Review & update averaging algorithm of scores for the sunburst plot
The following analysis was performed on the data collected with version 3 of the toolbox / presented with version 3 of the dashboard.
The following table shows the average scores averaged over ALL UNIQUE IDs found in the database, WHERE publication.type = 'Dataset' AND publication.publication_year >= 2000 AND publication.publication_year <= 2025 AND reference.sub_type = 'IsSupplementedBy'.
| Test-result | Locally averaged Scores v3 | Averaged Scores v3 shown in the Dashboard | Rel. Deviation |
|---|---|---|---|
| score_percent_A | 51.1% | 52.8% | 3.3% |
| score_percent_A1 | 39.7% | 41.6% | 4.8% |
| score_percent_A1.1 | 59.7% | 61.3% | 2.7% |
| score_percent_A1.2 | 59.7% | 61.3% | 2.7% |
| score_percent_F | 58.2% | 61.5% | 5.7% |
| score_percent_F1 | 89.0% | 91.4% | 2.7% |
| score_percent_F2 | 81.0% | 85.8% | 5.9% |
| score_percent_F3 | 19.4% | 22.6% | 16.5% |
| score_percent_F4 | 23.9% | 26.7% | 11.7% |
| score_percent_FAIR | 56.9% | 59.2% | 4.0% |
| score_percent_I | 66.7% | 67.7% | 1.5% |
| score_percent_I1 | 99.7% | 99.8% | 0.1% |
| score_percent_I2 | 16.6% | 15.0% | -9.6% |
| score_percent_I3 | 83.9% | 88.3% | 5.2% |
| score_percent_R | 52.3% | 55.4% | 5.9% |
| score_percent_R1 | 45.1% | 47.8% | 6.0% |
| score_percent_R1.1 | 11.0% | 21.6% | 96.4% |
| score_percent_R1.2 | 93.9% | 94.5% | 0.6% |
| score_percent_R1.3 | 59.1% | 60.2% | 1.9% |
The comparison to averaged scores shown in the most recent test instance of the dashboard / subpage "Data in Helmholtz" (where no center or research field is selected) reveals deviations.

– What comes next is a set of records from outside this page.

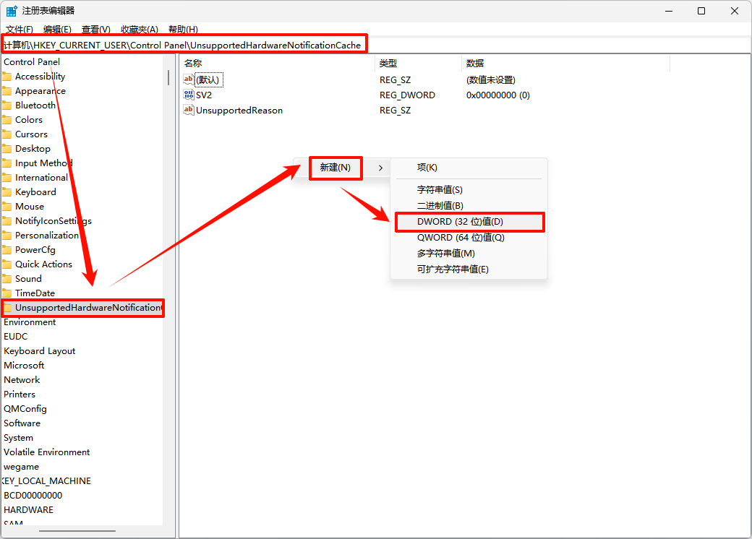Click the horizontal scrollbar below the tree
The width and height of the screenshot is (752, 539).
point(76,530)
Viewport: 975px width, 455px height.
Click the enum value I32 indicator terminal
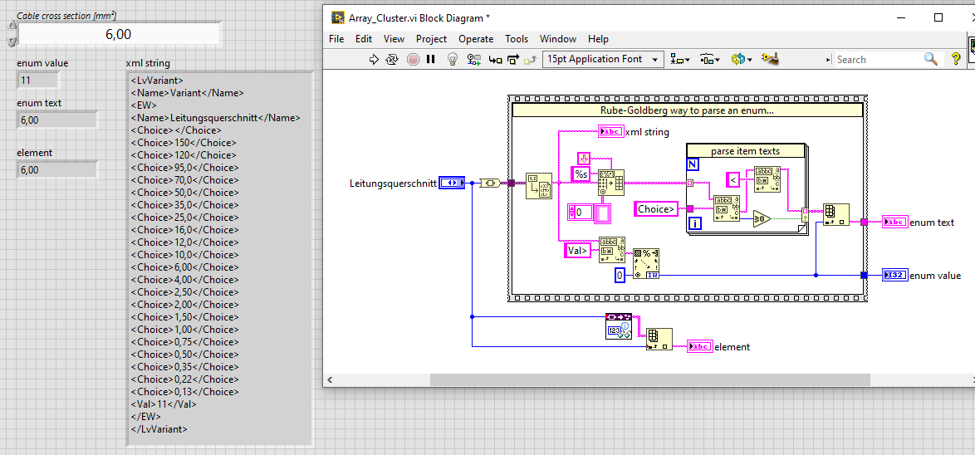point(894,276)
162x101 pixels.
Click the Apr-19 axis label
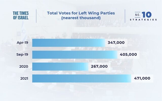coord(23,43)
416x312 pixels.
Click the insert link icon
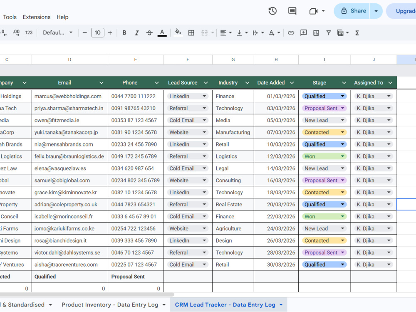[291, 33]
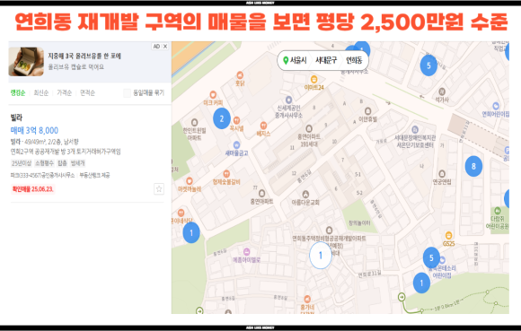Sort listings by 면적순
521x331 pixels.
(x=87, y=93)
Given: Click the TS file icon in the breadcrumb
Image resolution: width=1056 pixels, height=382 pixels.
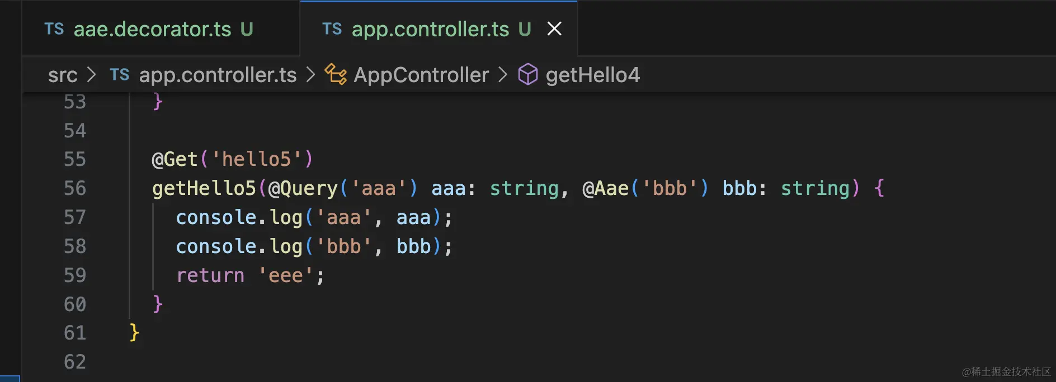Looking at the screenshot, I should click(x=119, y=75).
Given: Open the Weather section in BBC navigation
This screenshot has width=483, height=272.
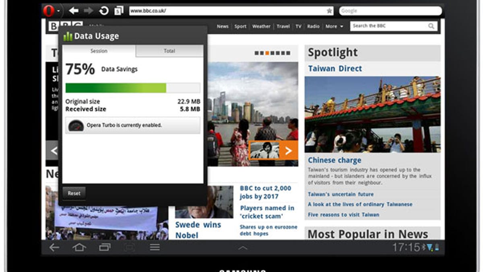Looking at the screenshot, I should [x=261, y=26].
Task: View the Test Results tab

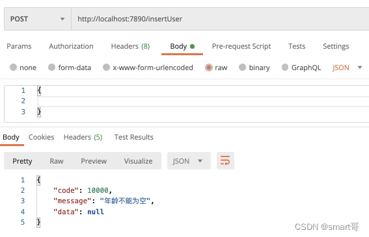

My understanding of the deviations observed is that the current method of calculating average scores in the dashboard center by center and then averaging these scores in a weighted manner does NOT account for multiple occurrence of datasets for multiple centers, which induces distortions on the average scores. Dropping these multiple occurrences reduces the number of IDs considered in the average by 8.8 percent.
The averaging algorithm needs to be updated to remove this bias.